Do not misunderstand me. I am a great admirer of Shakespeare — at his best. This means the Shakespeare of plays like King Lear , Othello and The Tempest ; the Shakespeare of the sonnets. But I remain unconvinced by the stock reasons trotted out to explain Shakespeare at his best — or even to explain how he could be at his best so often when he appears to have cared very little for literary acclaim and was mostly busy trying to make a name and fortune by writing for an audience.

Well, that is one of the two main reasons for Shakespeare’s greatness, the smaller one: he worked with the tensions of creativity and compulsion. In his best plays — because his sonnets were a more elitist and private matter — he bent poetry and creativity to generic and market considerations, and vice versa. He did not set himself up as a literary writer or a pulp author would today: both, in different ways, become captives of generic and social compulsions. Shakespeare appears to have risen above them. No, let me correct myself: he grappled creatively with them. This is partly what explains his ability to make something distinctive of stories that he stole from others, as well as write those lines that transcend the context of his times.

That takes us to the larger of the two reasons that, to my mind, explain and justify the acclaimed survival of Shakespeare. It is not just that he wrote great poetry at his best; he wrote poetry that opened up spaces of understanding in his time and continues to do so today. This he did, again, by working with contradictions and conflicts in literature as well as life. Surely the fact that he came from a persecuted Roman Catholic family had a role to play in his ability to perceive the anger of Shylock or Caliban? The Hollywood notion of Shakespeare as a gallivanting gallant is a joke; everything we know about him indicates that he was not just a social climber but a man in desperate need of social and economic stability.
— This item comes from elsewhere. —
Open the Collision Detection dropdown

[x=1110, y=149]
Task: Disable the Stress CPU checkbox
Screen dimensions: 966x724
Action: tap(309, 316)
But this need would not have made him a good writer. It was his ability to resolve the contradictions of this need — even to write for the obvious majority from the perspective of a hidden minority — in a creative manner that thrust greatness on him. Was Shakespeare trying to get his audience to sympathise with Shylock, the Jew subjected to racist abuse, when he had Shylock exclaim ‘Does not a Jew bleed?’ You cannot be certain of that; many in his audience would have believed that Jews did not bleed in the same way as Christians. But, perhaps playing on this prejudice, Shakespeare nevertheless left space for the humanity of Shylock — which we can see better today, following our greater awareness of anti-Semitism.

Or take these lines from King Lear : “Poor naked wretches, wheresoe’er you are,/That bide the pelting of this pitiless storm,/How shall your houseless heads and unfed sides,/Your loop’d and window’d raggedness, defend you/From seasons such as these? O, I have ta’en/Too little care of this! Take physic, pomp;/Expose thyself to feel what wretches feel,/That thou mayst shake the superflux to them,/And show the heavens more just.”

We might hear a ‘socialist’ outcry in this, but Shakespeare’s audience might just have heard proof of King Lear’s madness. And yet, yes, Lear has gone mad, and yes, he says something that is just as relevant today — and probably more liable to be understood by us than by many in Shakespeare’s audience. No wonder, we still read the Bard.